Universal Music India [Release Date 11.09.13]
One of the perks of being a reviewer is that, just occasionally, a little gem pops up out of the general slew of releases that, had you not been reviewing, would never have appeared on your radar.
One such is this little beauty from Mumbai-based Indian alt/prog rockers Coshish.
Yes, you did read that right, progressive rock from India – and not just any old prog rock either.
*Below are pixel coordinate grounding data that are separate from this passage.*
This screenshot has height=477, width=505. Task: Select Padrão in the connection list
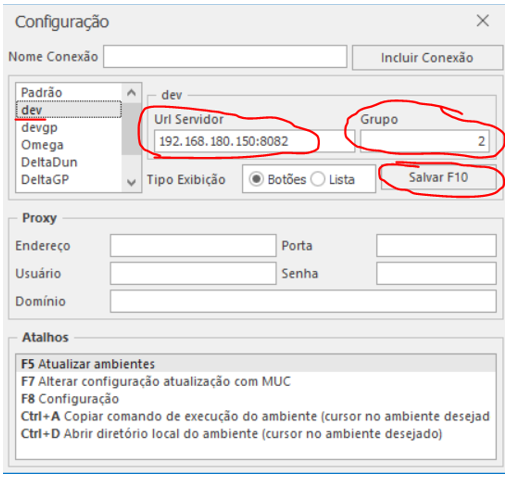point(68,92)
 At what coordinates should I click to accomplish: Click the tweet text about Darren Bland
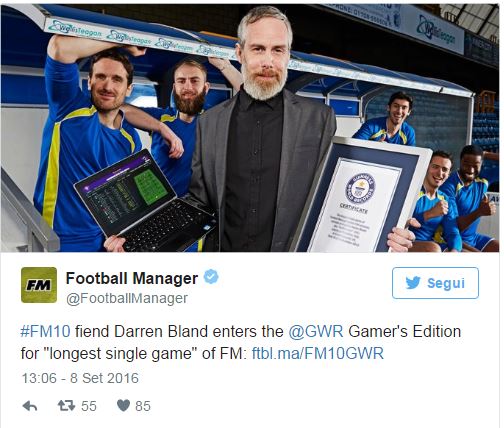(241, 343)
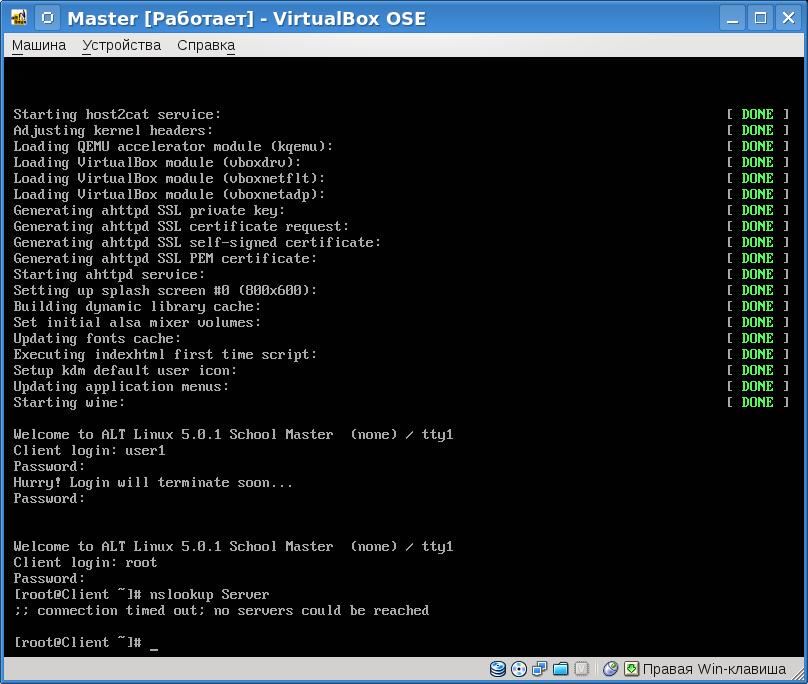
Task: Open the window menu icon in title bar
Action: [18, 18]
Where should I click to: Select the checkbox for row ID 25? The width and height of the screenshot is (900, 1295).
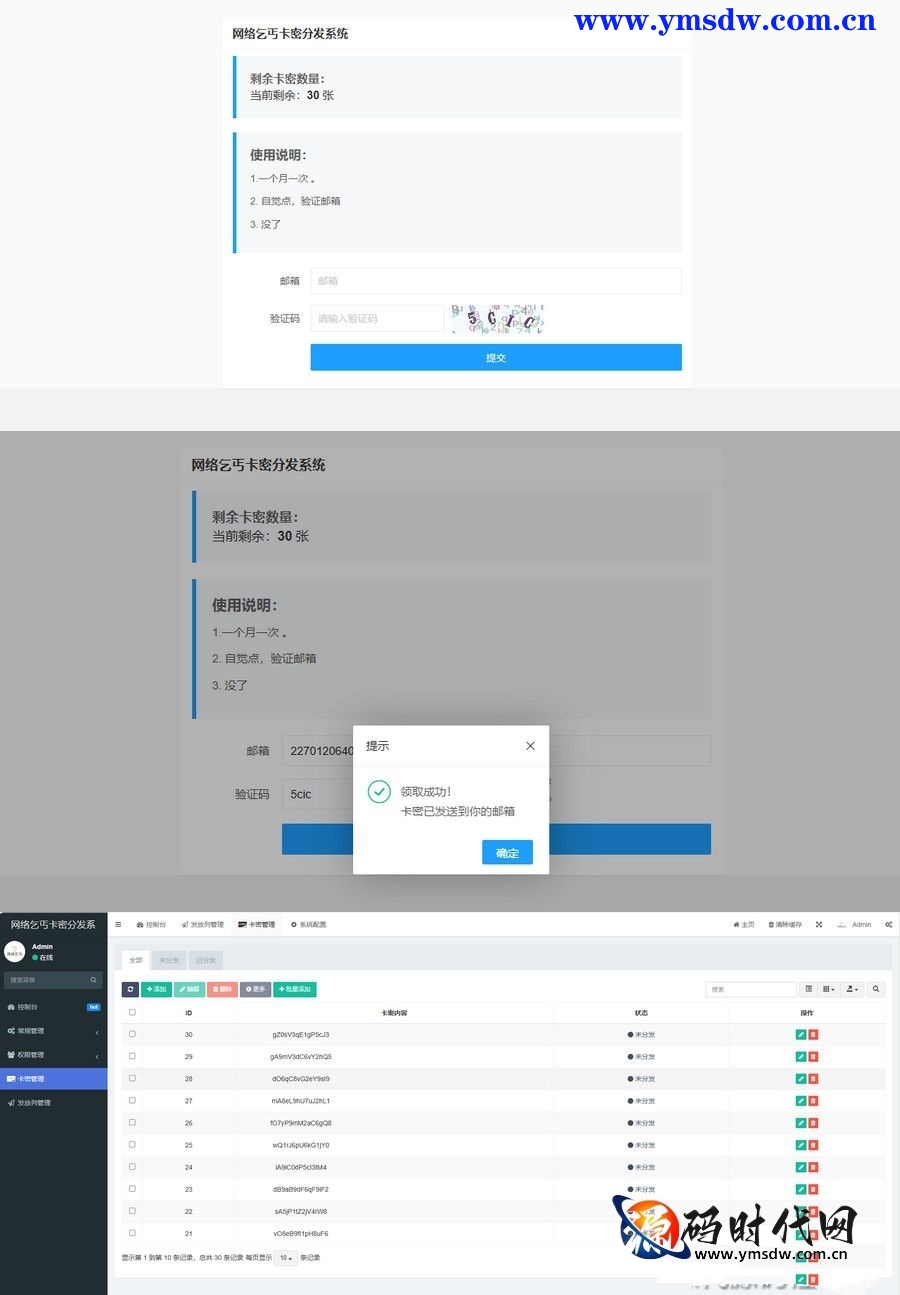pos(132,1144)
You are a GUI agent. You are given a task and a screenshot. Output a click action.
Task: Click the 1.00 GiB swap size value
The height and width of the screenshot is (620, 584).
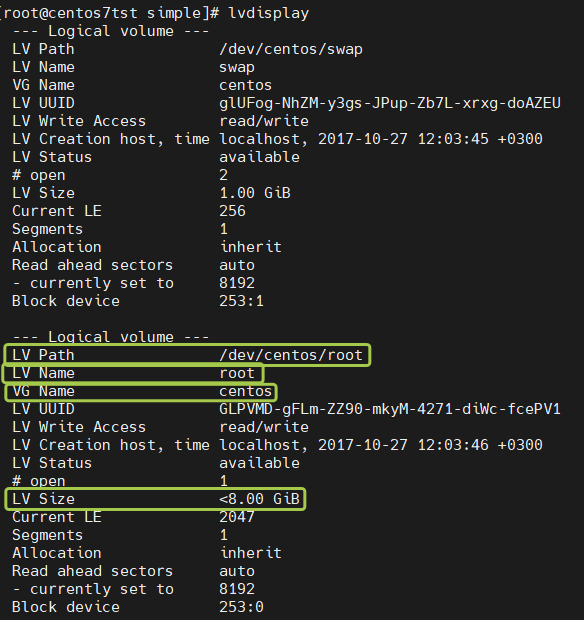255,193
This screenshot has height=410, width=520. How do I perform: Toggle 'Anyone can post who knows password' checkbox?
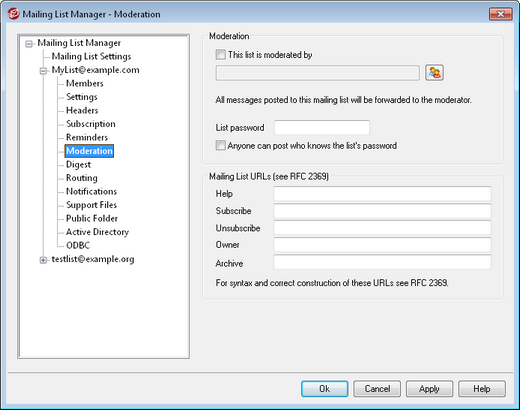(x=220, y=146)
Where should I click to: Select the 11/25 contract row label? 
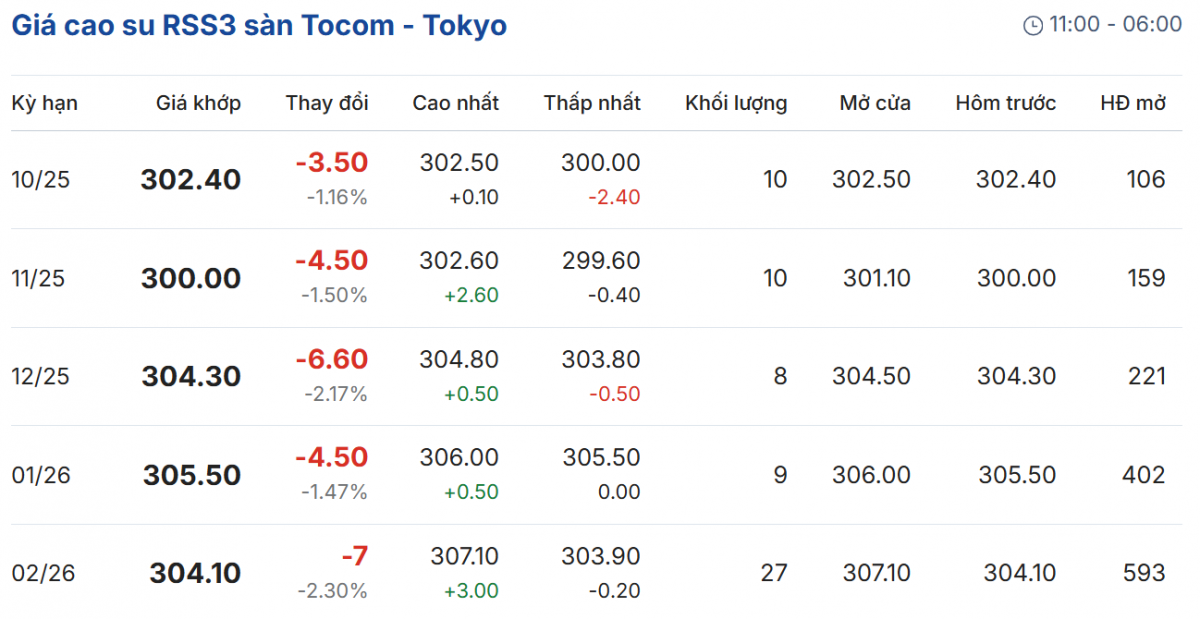(38, 279)
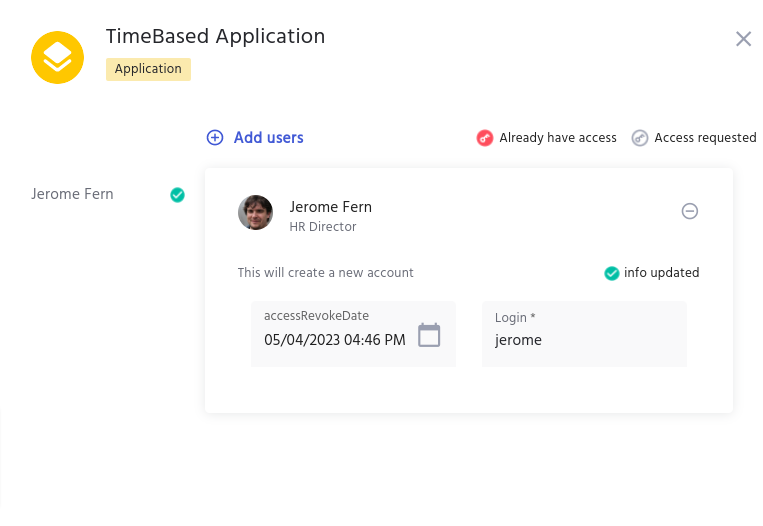Click the red Already have access key icon

485,138
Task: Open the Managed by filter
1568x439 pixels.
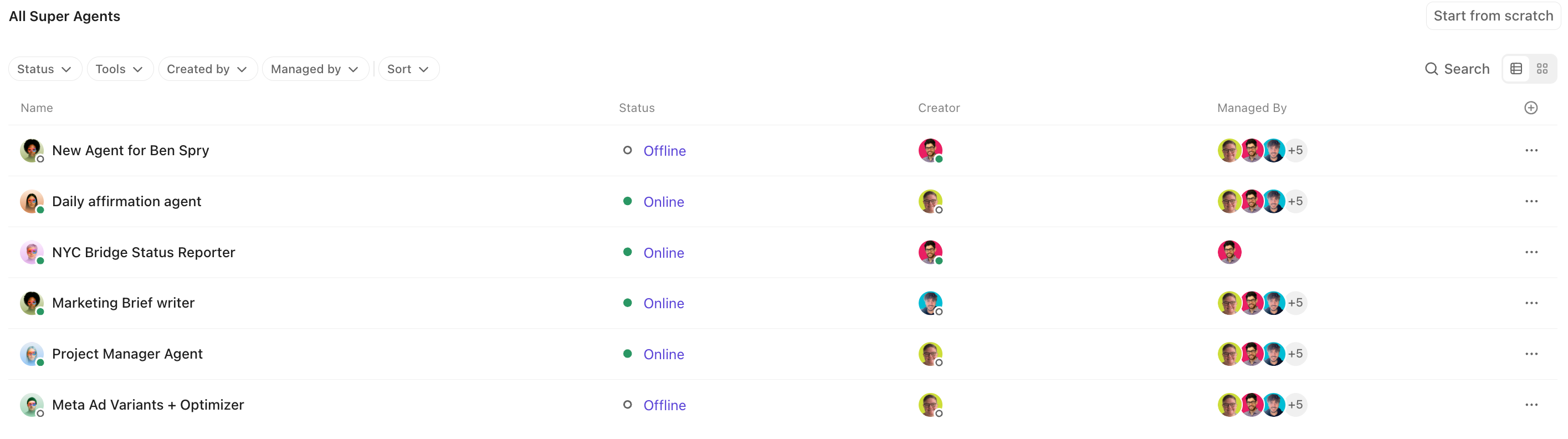Action: [315, 69]
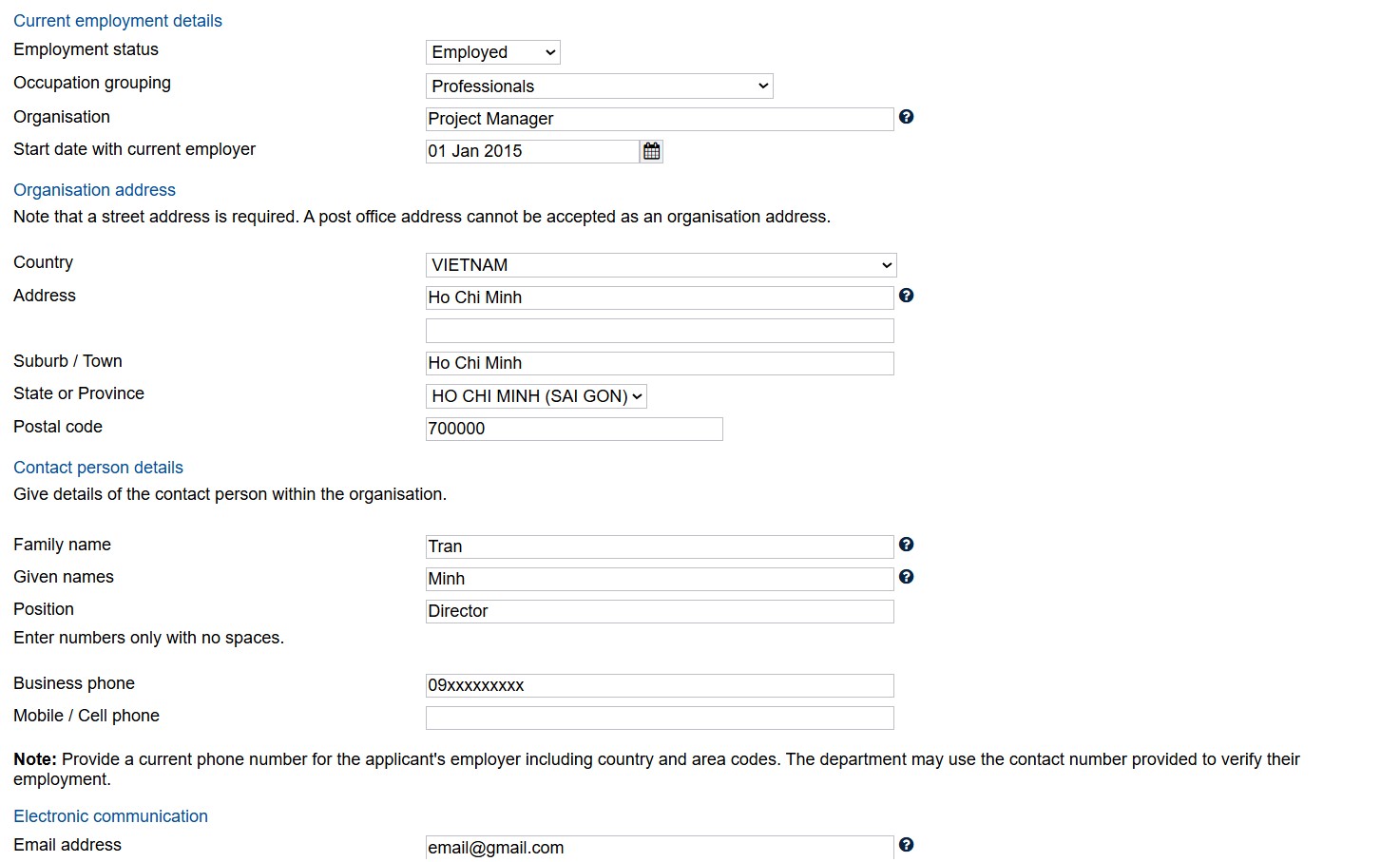Screen dimensions: 1400x862
Task: Open Country dropdown showing VIETNAM
Action: click(x=661, y=265)
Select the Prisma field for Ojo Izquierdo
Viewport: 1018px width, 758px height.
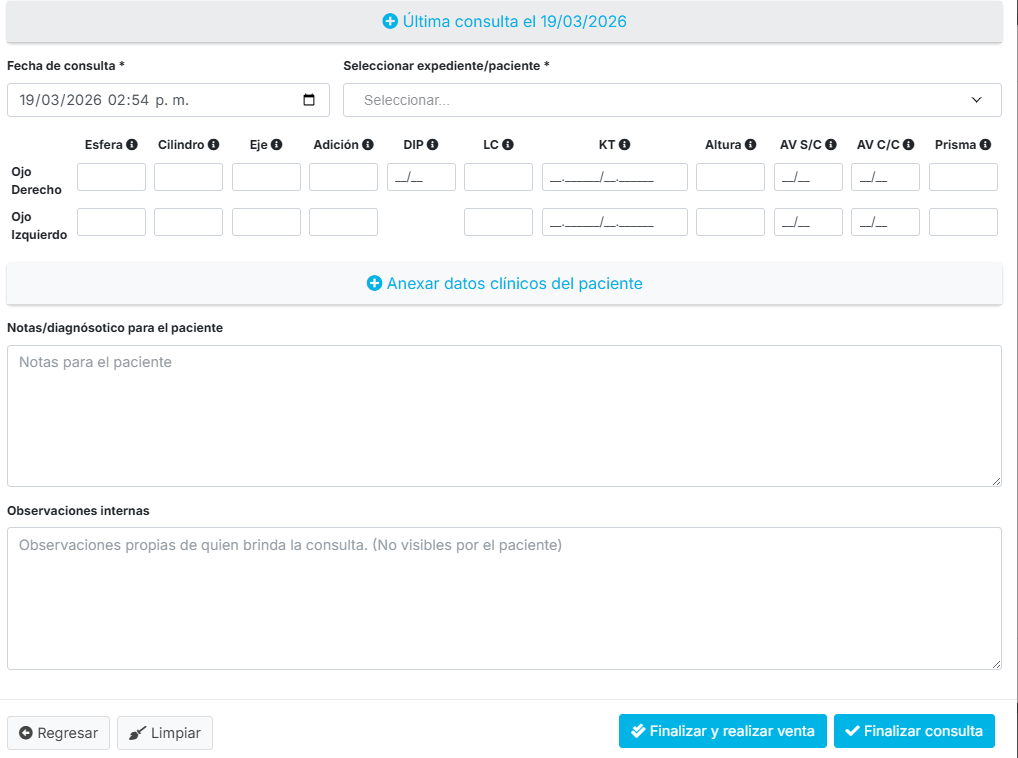(x=963, y=222)
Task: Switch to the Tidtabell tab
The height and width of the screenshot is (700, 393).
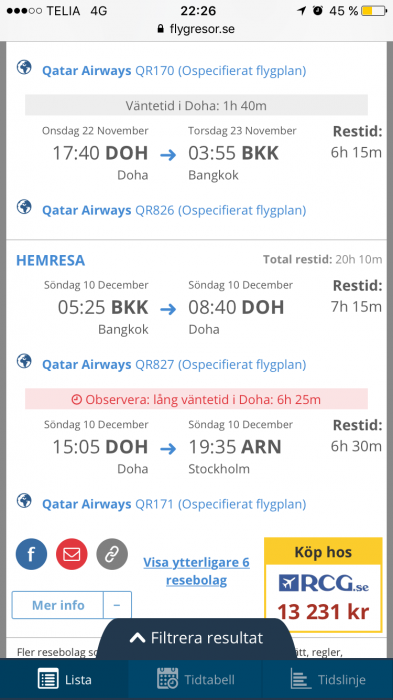Action: [196, 679]
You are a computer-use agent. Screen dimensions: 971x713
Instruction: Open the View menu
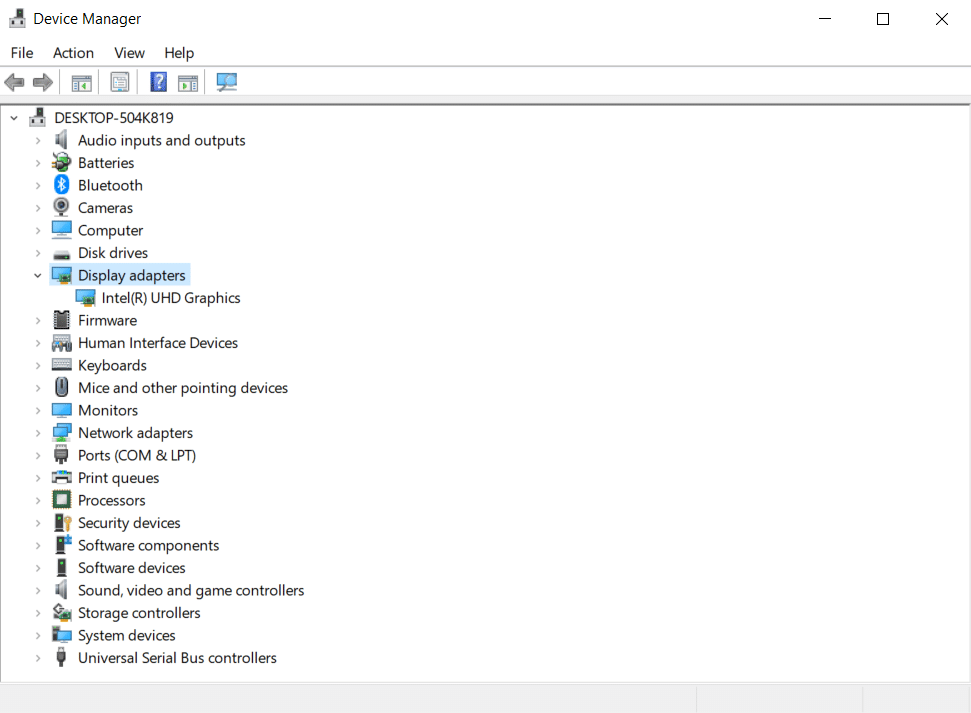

This is, to use the Indian vernacular, absolute Nirvana.
Singing in their native Hindi, the band make no compromises whatsoever other than on the packaging where the band line-up and thank yous are in English - but even the lyric sheets are in Hindi.
And it’s precisely this lack of compromise that contributes to this being one of the finest albums I’ve heard all year – and, trust me, there have been some belters in the last twelve months.
These songs demand to be sung in the band’s native tongue and are all the better for it.
The band have obviously been listening to some fabulous progressive rock and have drunk deeply from the cup of Marillion, Yes and Genesis with a side-order of Anathema for their influences.
But they are so much more than their influences as this is where East meets West to dramatic effect.
They have taken Western rock, its instrumentation and song construction and they’ve infused the music with Indian rhythms and vocals to produce a familiar yet totally different sound.
From the beautiful opening arpeggios of the opener ‘Firdous’ to the occasional thunderous rifferama of instrumental closer ‘Mukti’ the band take the listener through a myriad of styles and moods from melancholia to the totally uplifting – often within the confines of one track.
The guitars of Mangesh Gandhi and Shrikant Sreenivasan are prominent throughout and are certainly the equal of any progressive rock players you can think of – and in the exceptional drumming of Hamza Kazi (not the Afghan president (!)) the band have that x-factor that truly makes their sound what it is.
Back in the day, bands like Quintessence were lauded for their fusion of Western music with Indian sounds – it is only fair that in this enlightened age, an Indian band taking Western music and giving it their own fascinating twist should be held in the same high regard.